Esta citação de Ruth Rendell nunca foi mais atual. Talvez motivadas pela velocidade do mundo, que a internet e a tecnologia em geral só acentuaram nos últimos anos, as pessoas almejam a uma carreira, mas querem se privar de qualquer esforço para alcançá-la.
Muitos escritores, por exemplo, não querem ler, nem praticar a escrita, pretendem (não sei como!) sair a escrever qualquer coisa e obter sucesso. Se conseguirem algum, será em meio aos leitores médios, de obras ligeiras, que, em geral, só perduram o tempo de uma estação ou o intervalo do gosto de época, que mais cedo ou mais tarde será substituído por outro. Conscientes disso, vão à mídia ou procuram se manter sempre em evidência, de modo a alicerçar sua obra com algo rarefeito que a sustente: sua imagem.
O fato de um escritor estar na mídia, sendo entrevistado por alguma Fátima Bernardes ou qualquer outro apresentador, não é certeza de que ele escreve bem, de que seus assuntos são necessários e elevados, e de que vale a pena o leitor se debruçar sobre sua obra. Muitas vezes é o inverso: é exatamente por isso que ele não deve ser lido, pois sua obra precisa de aparato, de apêndices e notas para se promover ou se consolidar. E não raro ele comparece ao programa por outras causas, quase sempre extraliterárias. É só um profissional dando sua opinião. Seus livros, bons ou ruins, estão ausentes. Que o leitor não se engane. A imagem de um escritor não é recomendação para a sua obra. Só esta deve se recomendar.

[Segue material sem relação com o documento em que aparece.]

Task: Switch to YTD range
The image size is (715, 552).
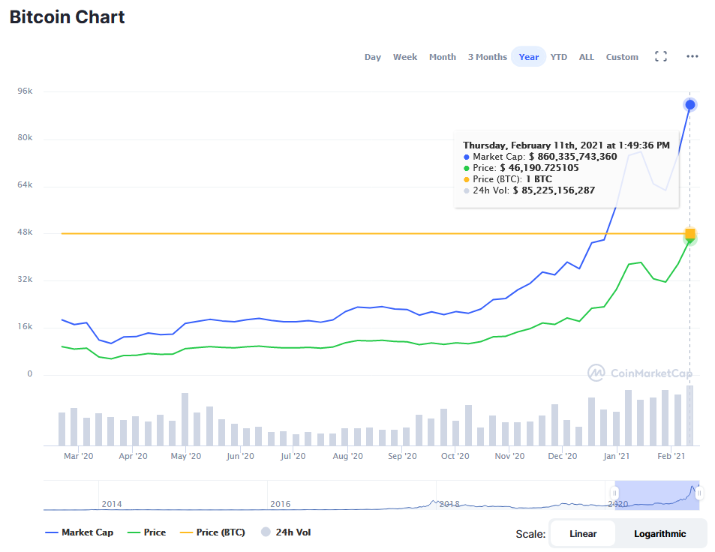Action: (558, 57)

Recentemente, um jornalista me telefonou querendo que eu participasse de um programa de rádio cujo assunto era o Brasil nas Copas do Mundo. Respondi que não tinha competência para isso e que, portanto, declinava do convite. Meio atordoado, ele argumentou que estava me convidando porque eu escrevera o livro O gol esquecido. Ora, é um volume de contos. Uma obra de ficção. Não é sobre a Seleção Brasileira, nem sobre as Copas, nem talvez sobre futebol... O futebol é só um pretexto para temas mais literários e mais humanos. Se ele tivesse lido o livro, saberia disso. E não perderia tempo em me telefonar.
De minha parte, se me examino pelo ponto de vista da maioria, devo ter perdido uma oportunidade. É possível. Mas estou em paz e tenho as mãos limpas.
Um comentário:
Sei do que fala e escreve. Aprendi com você.
Abração.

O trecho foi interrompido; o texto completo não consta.